Employment opportunities developing alternative energy resources of a different type will develop as well. In February the National Clean Energy Project conference convened to discuss a modernized electric grid for the US. This new network of power lines will be an effective transport system to distribute the energy generated from alternative energy resources. The sheer magnitude of the project will require an enormous amount of engineers and high-skill workers.

Engineers and skilled workers will also be innovating geothermal energy, which is shaping up to be one of the more promising alternative energy resources. A recent analysis concluded that geothermal energy is cheaper than coal, and with further innovation in the technology it could prove to be both highly lucrative and a powerful industry that employs people in the manufacturing, construction, management, and technology sectors. In less than a decade, the global industry of alternative energy resources is projected to explode from a $150-billion-a-year industry to a $600-billion-a-year industry.

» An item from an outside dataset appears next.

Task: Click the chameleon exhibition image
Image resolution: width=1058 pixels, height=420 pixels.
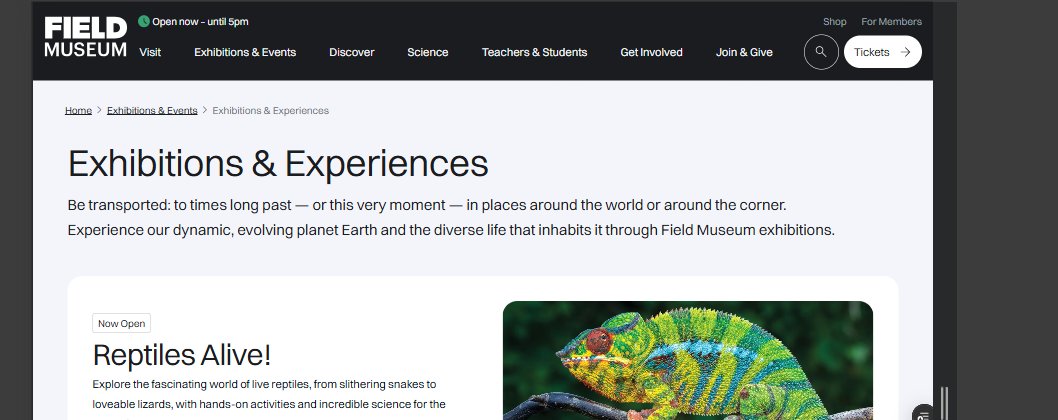Action: (687, 360)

Alternative Energy Companies Create Millions of Jobs

Saturday, May 9th, 2009

Alternative Energy Companies Still Showing Promise

Amidst some of the bleakest financial doldrums our nation has faced in decades, as many Americans have to face the indignity of a pink slip, one industry still shows promise. That industry is alternative energy, and it is the wave of the future both economically and technologically. To ensure the industry meets that promise, it will need substantial manpower to develop the viability of these alternative energy companies. That means jobs, and lots of them. The current administration has made the development of jobs for these alternative energy companies its top priority.

President Obama announced more than $20 billion for investment in a more sustainable and greener economy. A White House report concluded that substantial investment in alternative energy companies would help to create tens of thousands of high-quality green jobs in the near future. Estimates for further down the line are even more promising. One analysis posited that an economy that shifts to generating 40 percent of its electricity from wind, solar, biomass, and other sources of alternative energy would create 4.2 million green jobs by 2038. Yet another analysis found that a $500 billion investment in alternative energy companies over the next 10 years would create 5 million green-collar jobs.

The involvement of the administration in developing the green job market is clearly working. Wind and solar energy underwent substantial expansion last year. According to the American Wind Energy Association, 2008 saw the wind energy industry surpassing all expectations with a 50% increase in generating power and $17 billion injected in to the economy. Investment in alternative energy companies is a sensible and sustainable way to inject much-needed capital in to our faltering economy.